Quando olhamos para Jesus, percebemos que Ele tinha plena consciência de vida. O Novo Testamento começa dizendo que a vida estava nEle, conforme lemos em João 1:4. O texto de João 10:10, revela que Jesus sabia o motivo pelo qual veio ao mundo, qual seja, para que tivéssemos vida. Em João 10:11 vemos que Jesus dá a Sua vida pelas ovelhas. Um pouco mais adiante Jesus diz que Ele é a vida – João 14:6. Portanto, todos esses textos bíblicos anunciam que Jesus era a vida e, portanto, a vida estava Nele. Jesus, contudo, não sabia apenas o que Ele possuía e o que Ele era, Ele compreendia perfeitamente a Sua missão e como Ele a realizaria, ou seja, Ele desejava que nós também tivéssemos vida, bem como, Ele sabia como faria isso acontecer: Ele daria a Sua vida por nós! A essa maravilhosa percepção de Jesus acerca de Si mesmo, nós chamamos de Consciência de Vida em Jesus!

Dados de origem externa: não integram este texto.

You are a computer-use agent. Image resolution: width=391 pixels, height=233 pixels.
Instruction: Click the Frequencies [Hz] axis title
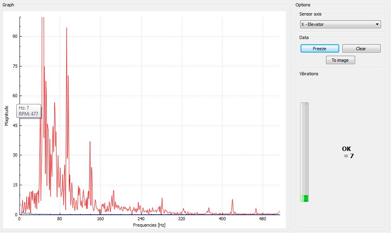(149, 225)

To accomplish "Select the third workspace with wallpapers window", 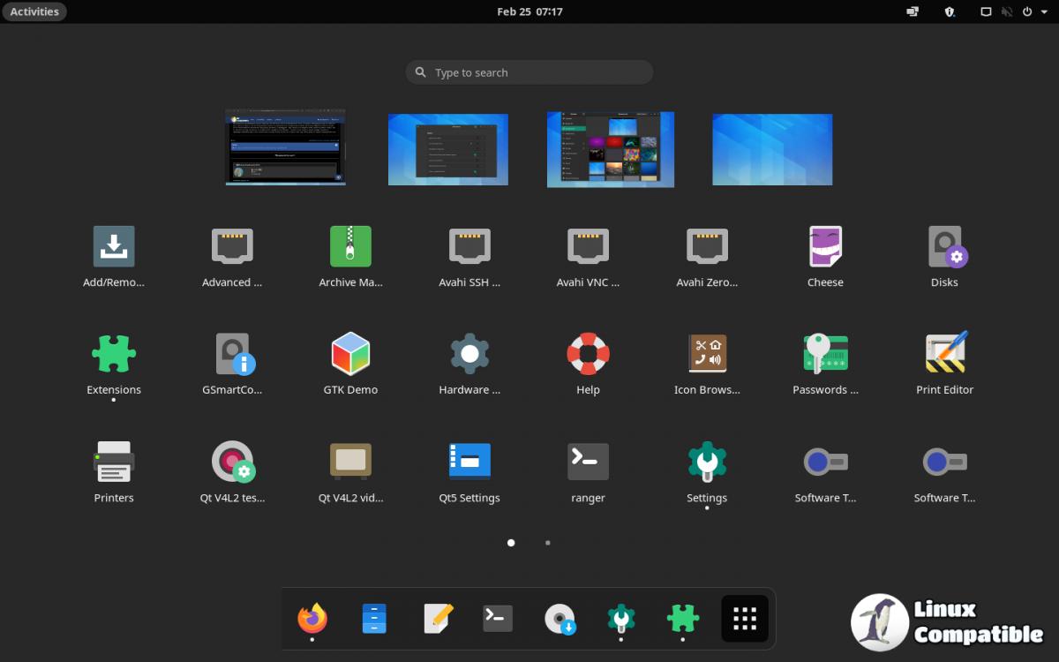I will pyautogui.click(x=611, y=149).
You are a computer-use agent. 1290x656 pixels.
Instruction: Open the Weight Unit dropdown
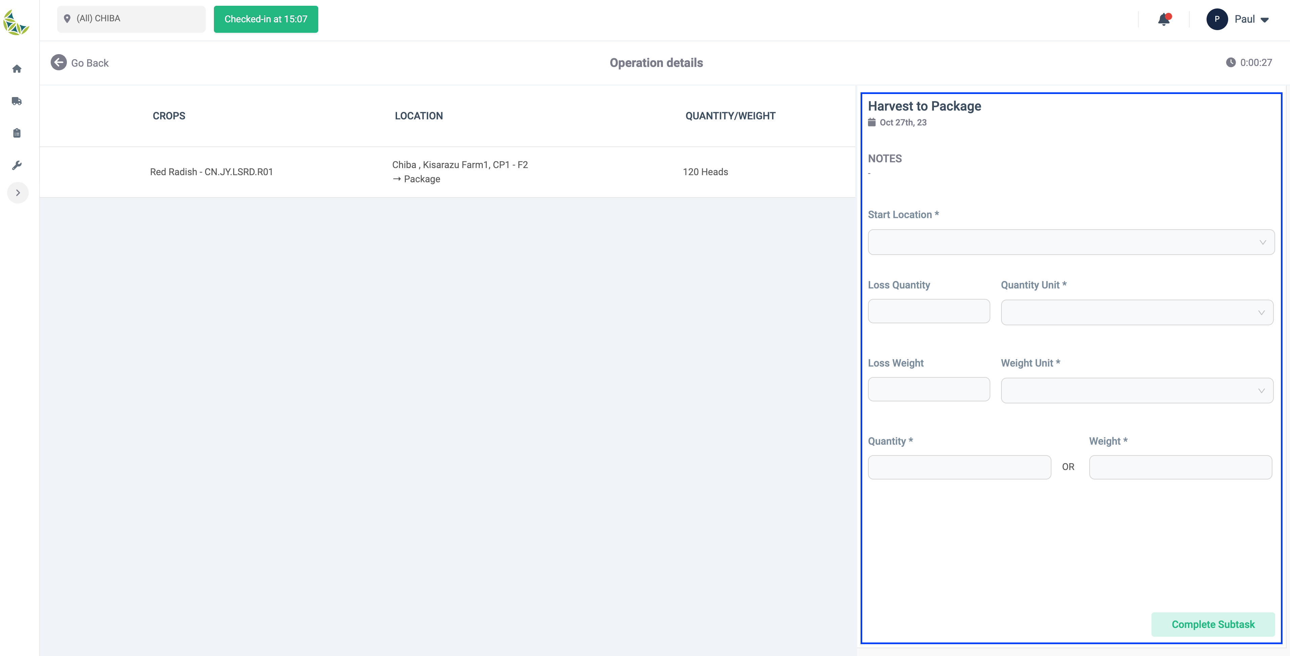pos(1137,390)
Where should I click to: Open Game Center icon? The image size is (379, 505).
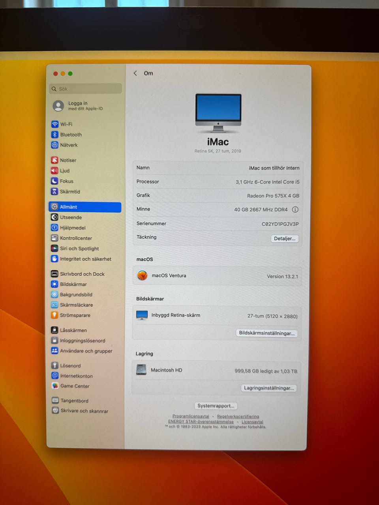pyautogui.click(x=55, y=386)
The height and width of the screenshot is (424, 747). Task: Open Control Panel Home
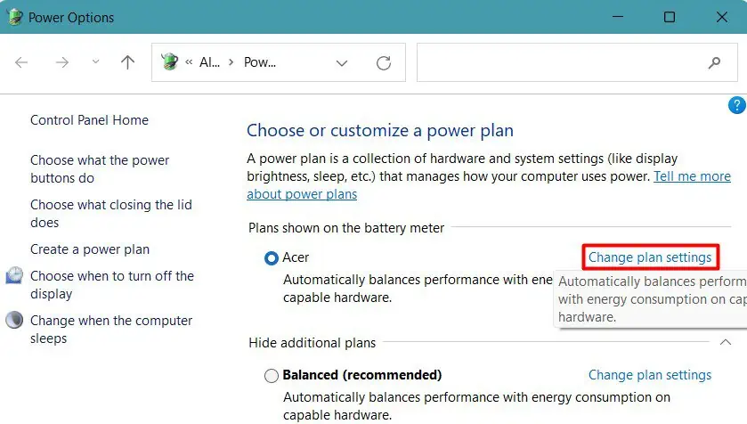pos(89,120)
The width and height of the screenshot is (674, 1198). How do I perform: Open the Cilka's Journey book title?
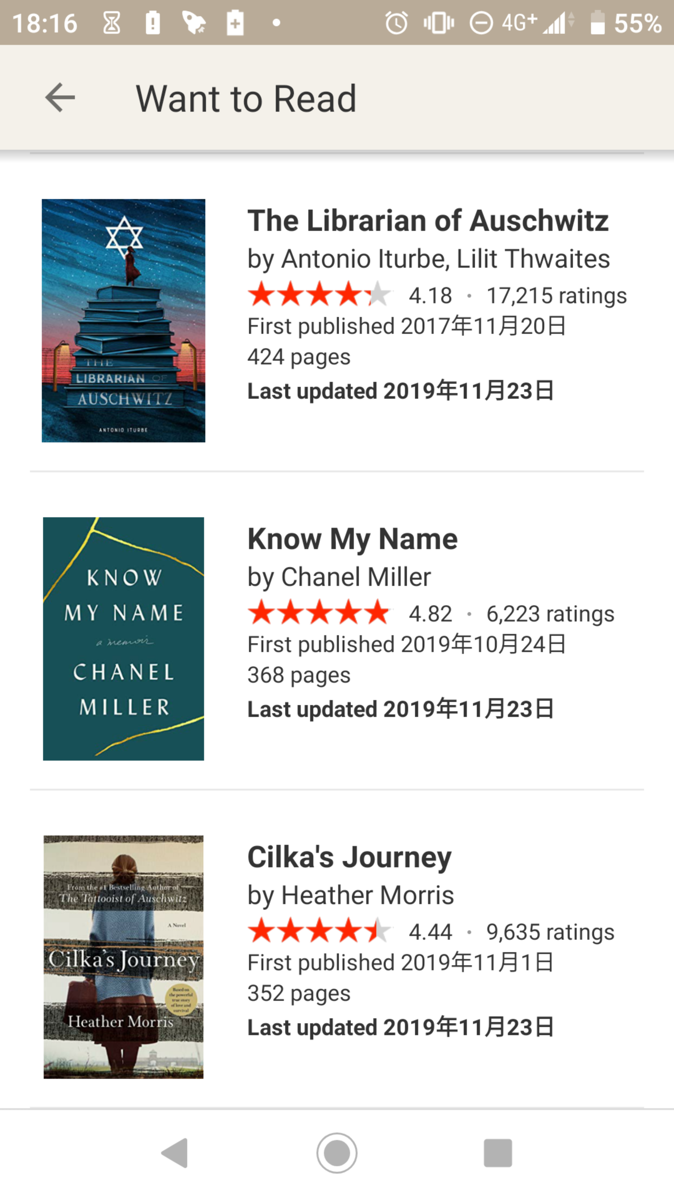click(349, 857)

NÓS PODEMOS TER A CONSCIÊNCIA DE VIDA

Como visto acima, Jesus deu a Sua vida pelas ovelhas e Ele mesmo é a vida. Então, fica fácil percebermos que Jesus deu a Si mesmo pelas ovelhas! É por isso que o apóstolo João nos diz que aquele que tem o Filho tem a vida – I João 5:12. O apóstolo Paulo confirma esse entendimento do apóstolo João com as seguintes palavras: “para mim, o viver é Cristo,” – Filipenses 1:21.

Um dos aspectos mais importantes da humanização é a consciência de vida. Eu e você precisamos estar conscientes de que temos vida e que esta vida é Cristo. Uma vez que somos seguidores de Cristo, a consciência de vida que possuímos deve estar alinhada com a Consciência de Vida de Jesus Cristo! Tudo o que Jesus fez, Ele o fez para que nós pudéssemos ter a Vida que Ele nos estava oferecendo. Como Jesus tornou isso possível? Ele deu a Si mesmo por nós! Está mais do que na hora de deixarmos a arquibancada da vida e entrarmos no palco, para darmos a nossa contribuição no brilhante espetáculo da vida, pois a humanidade também está sedenta para receber a vida que Cristo tem a oferecer!

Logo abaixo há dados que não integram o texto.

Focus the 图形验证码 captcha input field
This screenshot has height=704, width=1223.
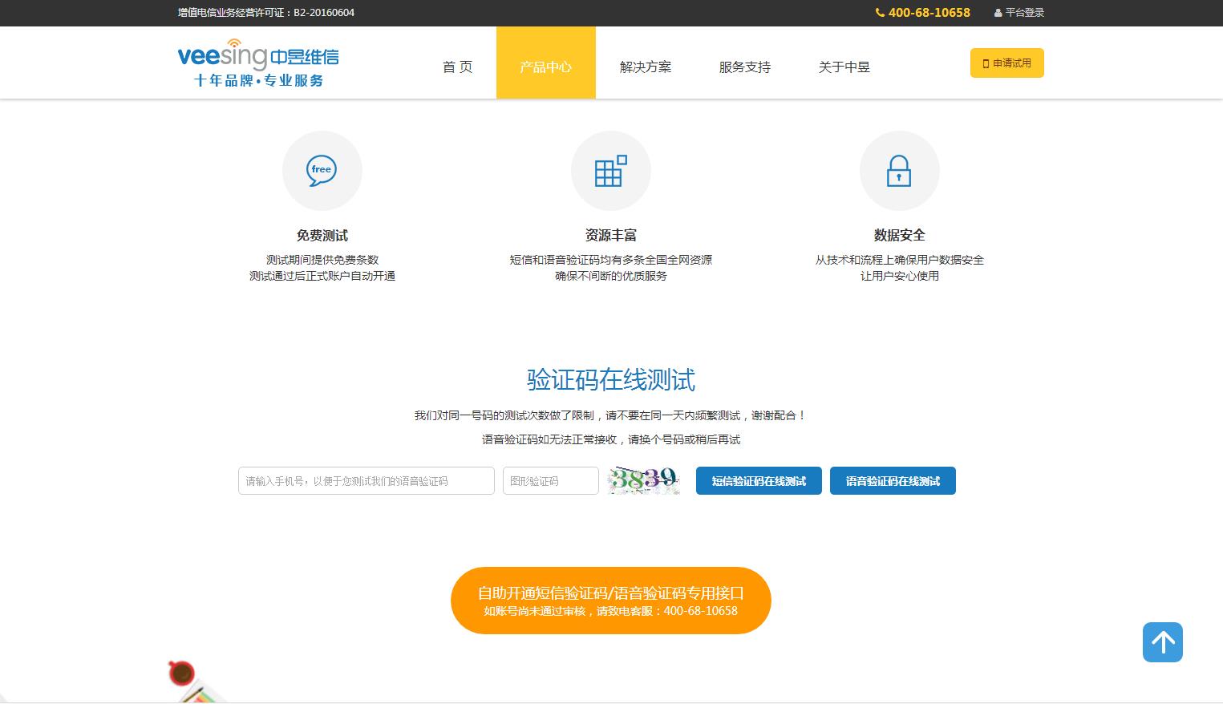(550, 481)
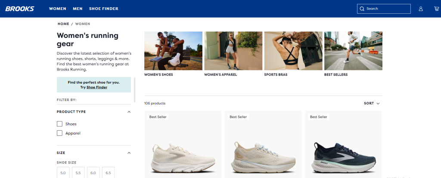Click the search magnifier icon
Screen dimensions: 441x178
(362, 9)
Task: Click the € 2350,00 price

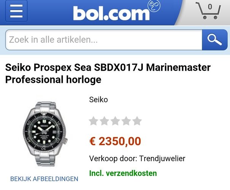Action: point(115,141)
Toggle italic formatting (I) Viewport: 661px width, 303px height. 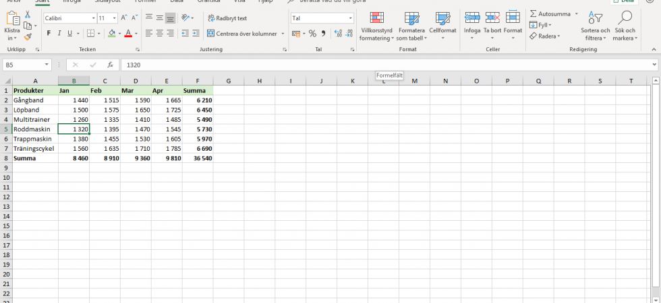59,33
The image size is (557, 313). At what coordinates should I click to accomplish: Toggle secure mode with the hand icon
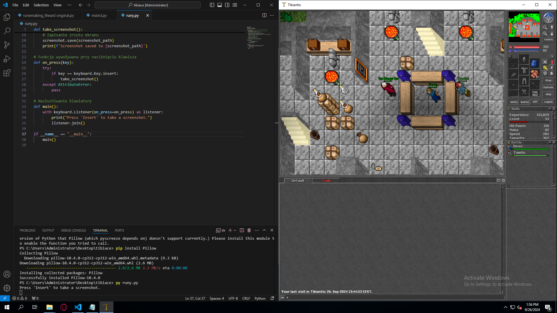point(552,73)
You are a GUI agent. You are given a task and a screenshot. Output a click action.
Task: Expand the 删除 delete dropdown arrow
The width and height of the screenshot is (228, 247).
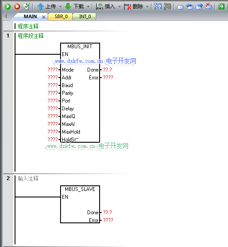coord(148,6)

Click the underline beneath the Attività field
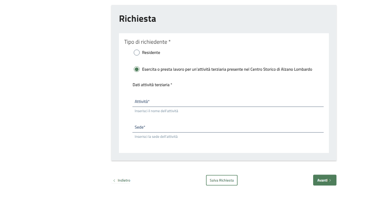(228, 107)
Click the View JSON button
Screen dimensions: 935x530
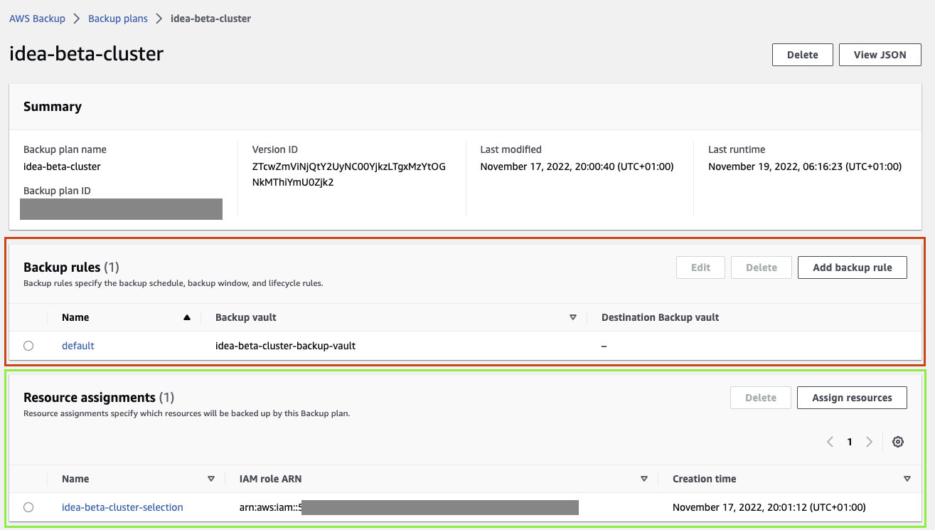[x=880, y=55]

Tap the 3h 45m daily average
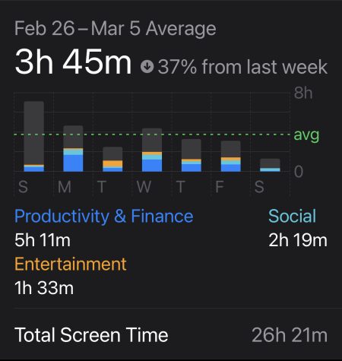tap(73, 62)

O modo como Jesus viveu demonstrou que Ele foi um promotor da vida! Em todos os aspectos do Seu viver, Ele jamais se esqueceu de que a Sua missão era restabelecer a comunhão do homem com Deus! Jesus viveu com profundidade Sua vida espiritual, deixando-nos um valioso exemplo de como devemos viver! Nos próximos episódios, ainda que resumidamente, abordaremos alguns dos aspectos da prática espiritual de Cristo. Veremos que Ele foi um agente da adoração, da oração, da palavra, da comunhão, da salvação e da cura.